[Screenshot and document pointing data]
++++++++++++++++++++
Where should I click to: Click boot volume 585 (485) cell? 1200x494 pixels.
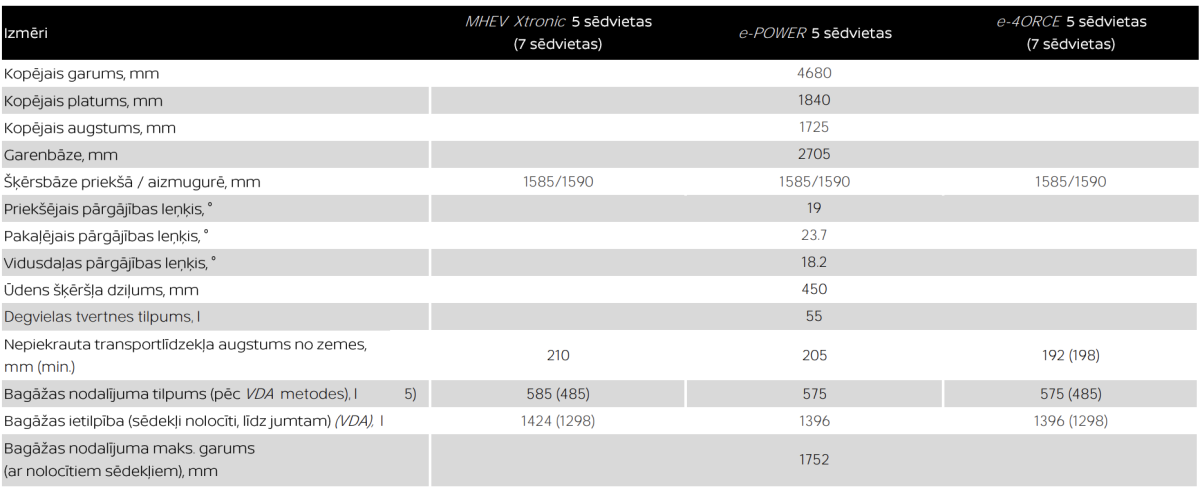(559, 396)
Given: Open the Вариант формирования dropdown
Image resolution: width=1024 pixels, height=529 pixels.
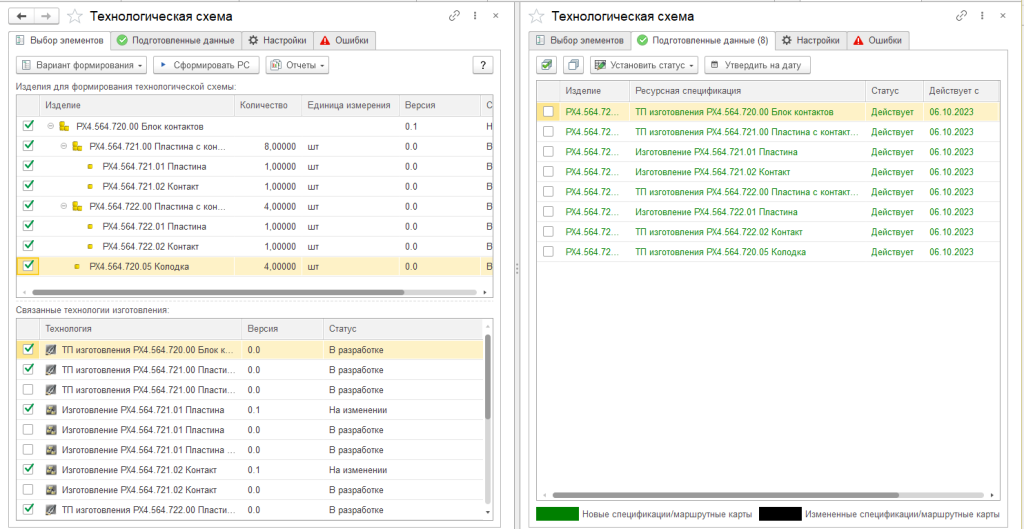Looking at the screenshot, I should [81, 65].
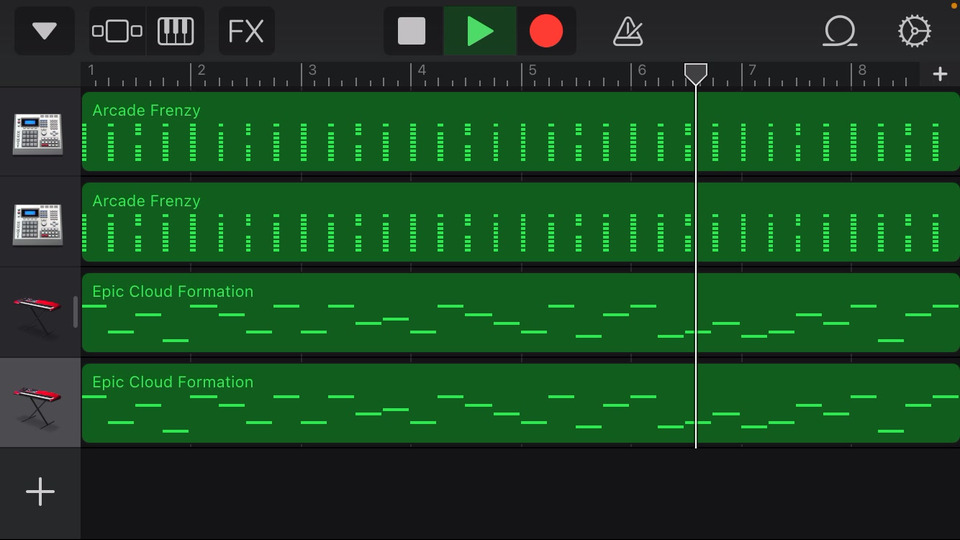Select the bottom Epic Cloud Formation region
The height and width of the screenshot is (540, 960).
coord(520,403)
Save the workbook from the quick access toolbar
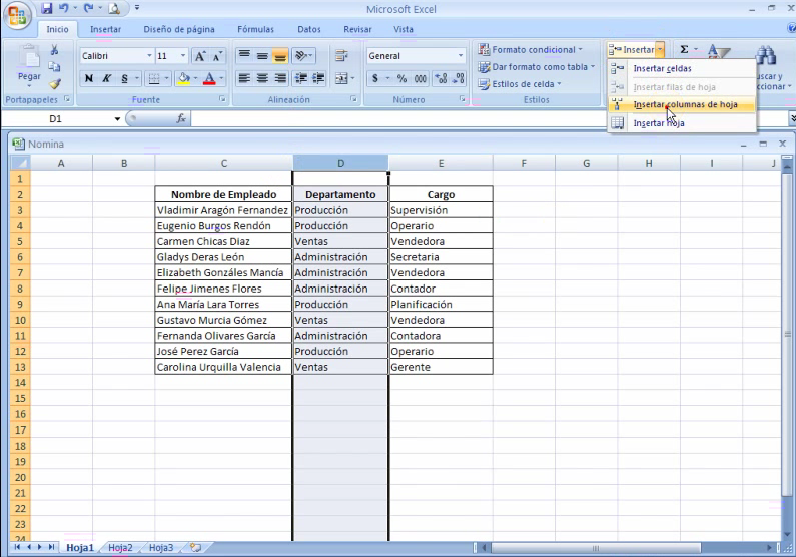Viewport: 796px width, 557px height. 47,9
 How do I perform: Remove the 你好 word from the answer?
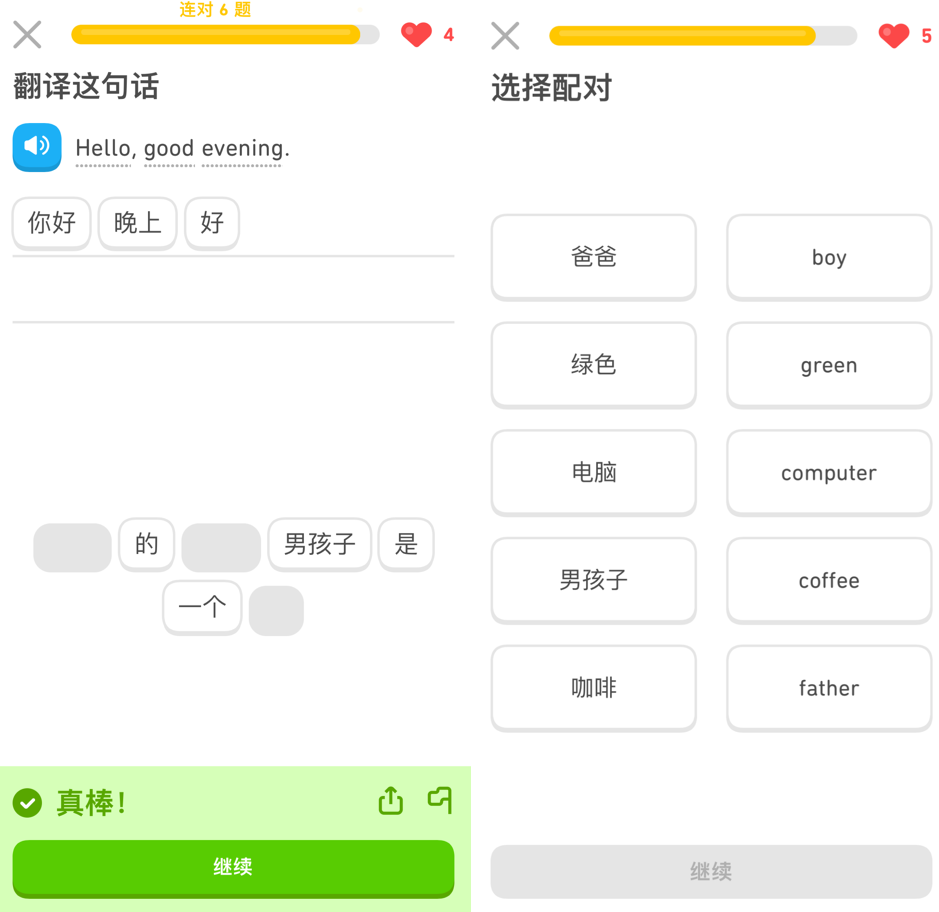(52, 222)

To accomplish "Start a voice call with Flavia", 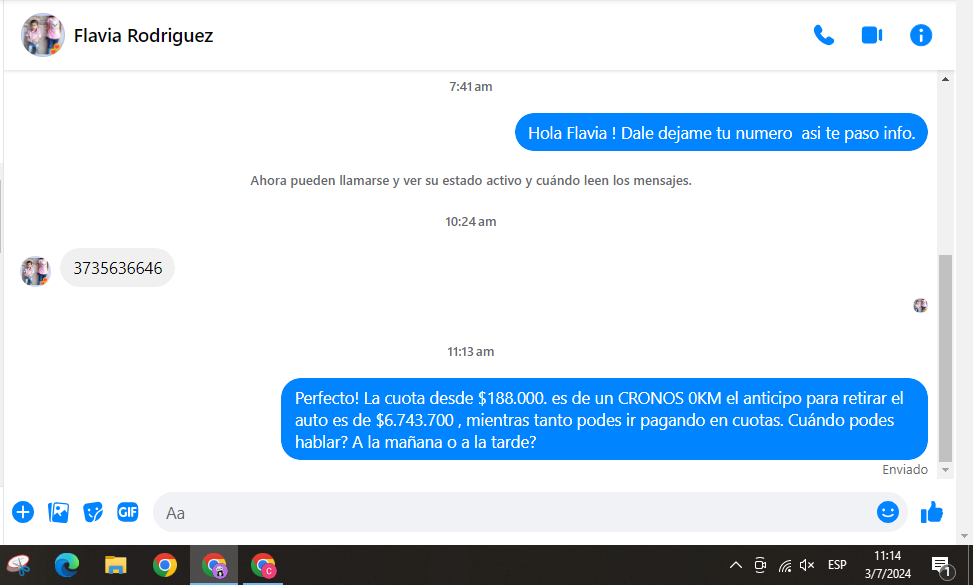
++++++++++++++++++++
WHAT TO PRODUCE. Turn the records above into a Markdown table with the columns "Row" and "Line", one row per line and no rows for blank lines. Leave the pictures out.

FINAL RESULT.
| Row | Line |
|---|---|
| 1 | Where should I click to: Click boot volume 585 (485) cell? 1200x494 pixels. |
| 2 | (559, 396) |
| 3 | Given: Open the Вариант формирования dropdown |
| 4 | Image resolution: width=1024 pixels, height=529 pixels. |
| 5 | Looking at the screenshot, I should [81, 65]. |
| 6 | Select the bottom Epic Cloud Formation region |
| 7 | The height and width of the screenshot is (540, 960). |
| 8 | coord(520,403) |
| 9 | Save the workbook from the quick access toolbar |
| 10 | Viewport: 796px width, 557px height. 47,9 |
| 11 |  How do I perform: Remove the 你好 word from the answer? |
| 12 | (52, 222) |
| 13 | To accomplish "Start a voice call with Flavia",  |